兄貴の方に擦り寄って俺と兄貴との間にできていた隙間を無くす。兄貴の熱が俺に移って、すごく温かい。
「···ん、架月···?」
「あ、ごめん···起こしちゃった···?」
「いい···どうした。寒いのか?」
「何でもない、けど」
すごく温かいから離れるのが嫌で、兄貴の体に腕を回した。嫌がることも拒否する言葉も言わない兄貴に甘えてはぁって、息を吐く。
「寝惚けてんのか?」
「ううん、ちゃんと起きてるよ」
ああ、今寝惚けてるってことにしとけばこのままキスできたかもしれない。熱くて甘い熱が欲しい、その相手は誰でもいい、だから正直兄貴でも全くもって問題ない。
「──···ねえ、やっぱり寝惚けてる」
「はぁ?」
顔を上げて綺麗に整ってる兄貴の唇に自らのそれを重ねた。驚いて固まる兄貴を見ながらそれを離すと俺は起き上がってリビングの方に向かう。
「え、ちょ、架月···?」
「···本当はもっと、いっぱいしたいけど、やめとく」
兄弟でこういうことって、ダメなんだもんね。
けどやっぱり目で確かめられる愛情が欲しくて感情が疼き出した。
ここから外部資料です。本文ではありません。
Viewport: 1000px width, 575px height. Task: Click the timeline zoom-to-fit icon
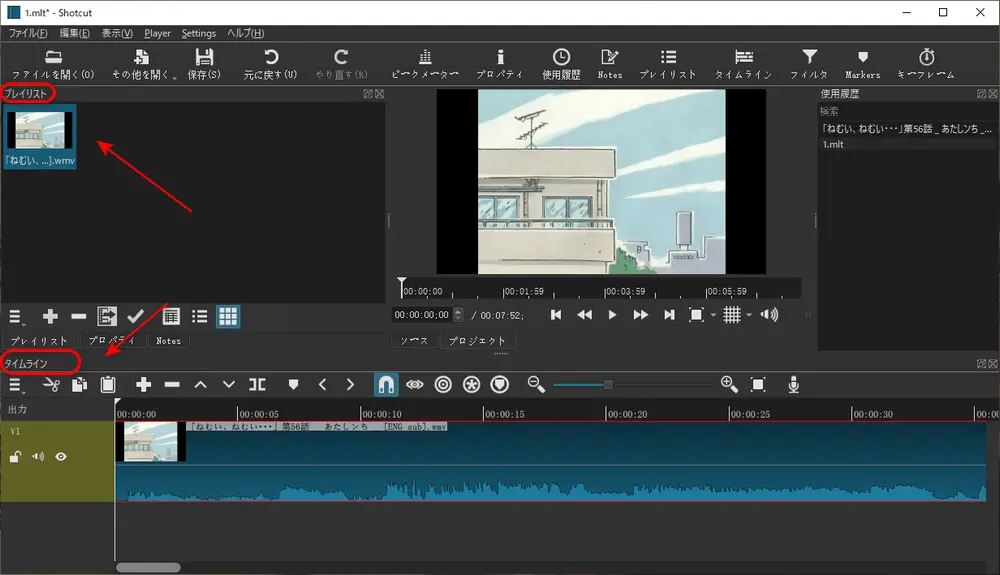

1人リビングに行ってそれを何とか抑えようってソファーに寝転び違うことを考える。いつもこうなった時我慢なんてしないでいたからどう対処したらいいのかわからない、ネットで調べてもわかることじゃないと思うし、ぐっと体を小さく丸めた。
「──架月」
「···あ、何?」
「お前は、好きでもない相手にあんなこと、できるのか」
兄貴がいつの間にかそばに来ていてそんなことを聞く。ふって自傷気味に笑って頷くと顔を歪ませて俺の目の前に目線を合わせるためにしゃがみこんだ。
「それ、やめろ」
「は?」
「そんなこと繰り返してるから、辛くなるんだろ」
そう言って俺の体を抱きしめる。そんなこと言われたの初めてで何で返したらいいのかわからなくて「やめろ」ってもう1回耳元で言われたら頷くしかなかった。